Spartiti su internet? Addio

Le multinazionali del disco non hanno limiti etici nelle proprie battaglie verso internet. Dopo aver combattuto contro siti che offrivano i testi delle canzoni, ora si passa addirittura agli spartiti presenti sul web. Ci vorrebbe un boicottaggio globale.
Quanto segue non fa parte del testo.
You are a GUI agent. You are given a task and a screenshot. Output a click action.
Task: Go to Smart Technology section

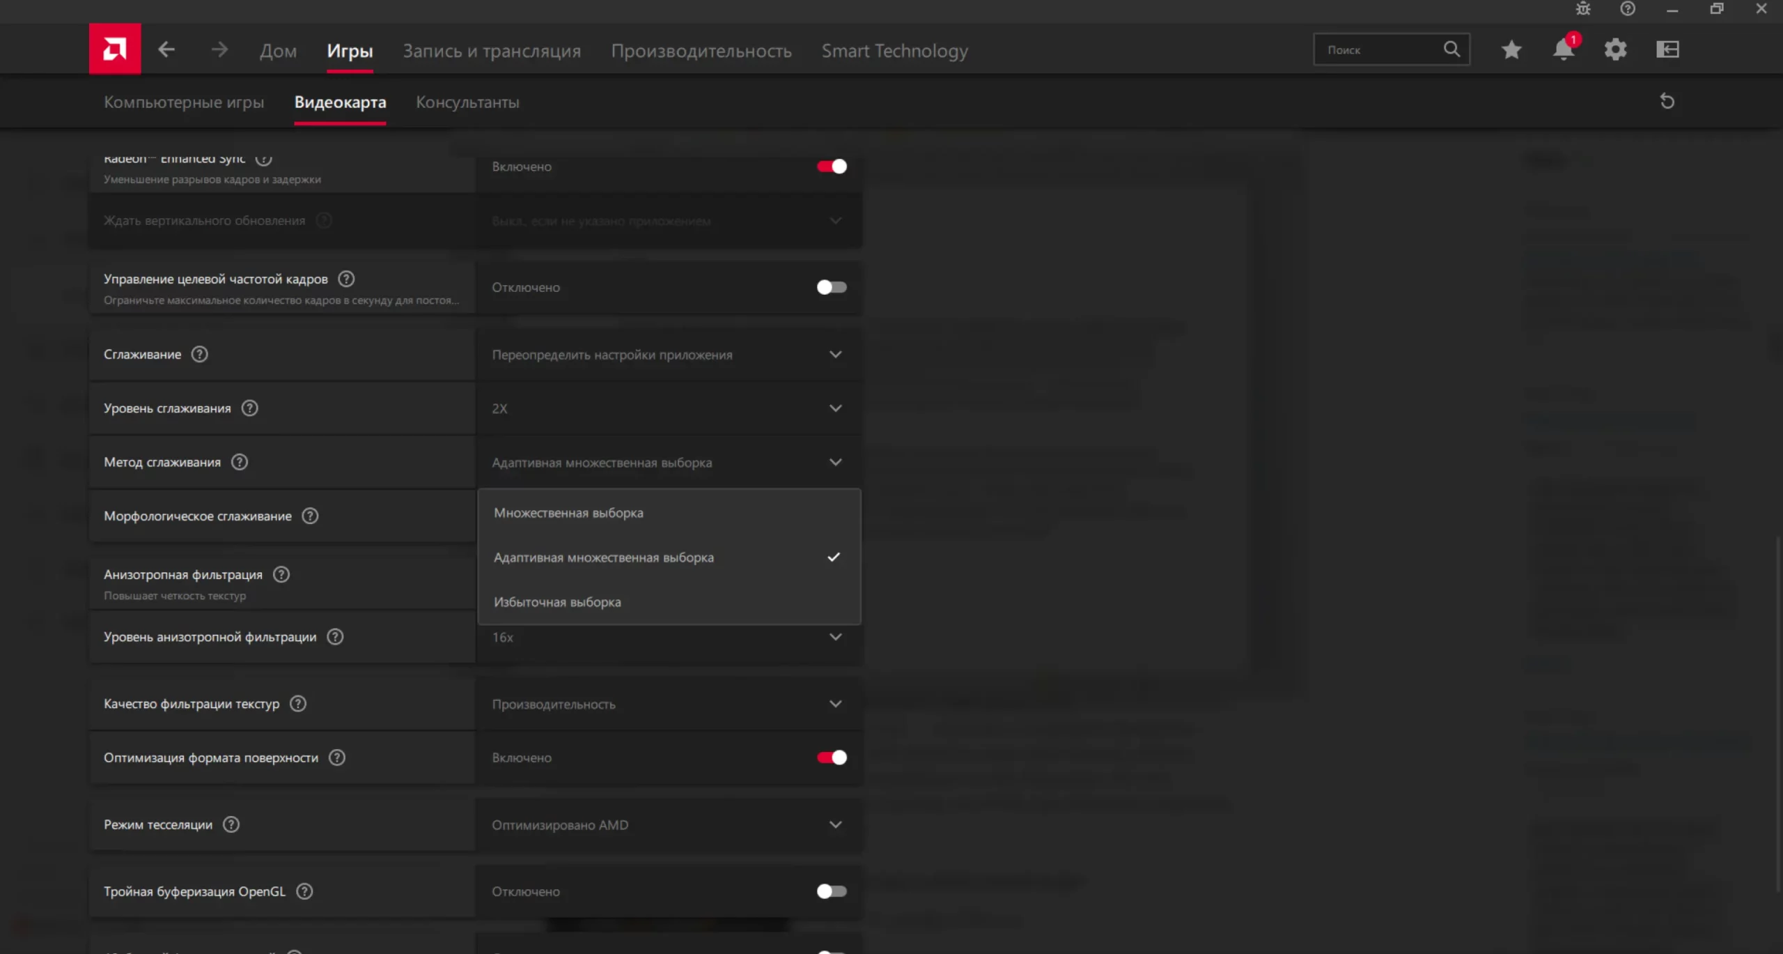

L’etica dov’è finita?
A colpire alcune delle fonti di accordi preferite da strimpellatori di chitarra e cover band sono state la Music Publishers’ Association (Mpa) e la National Music Publishers’ Association.
Le due associazioni americane, che coinvolgono artisti, produttori, editori, case discografiche e distribuzione, hanno infatti invitato, attraverso le lettere dei propri legali, i proprietari di siti che pubblicano tablature protette da copyright a rimuovere tutto il materiale non autorizzato per evitare multe salatissime: niente di diverso da un vergognoso ricatto.
Nel caso degli mp3 la violazione dei diritti è piuttosto evidente e indiscutibile, ma quando si tratta di ascoltare con le nostre orecchie un brano,trascrivere lo spartito su un foglio ed essere penalmente perseguiti per questo motivo… c’è veramente da preoccuparsi.
Come andranno a finire queste inutili e malsane crociate delle major?? Le nostre libertà esistono ancora?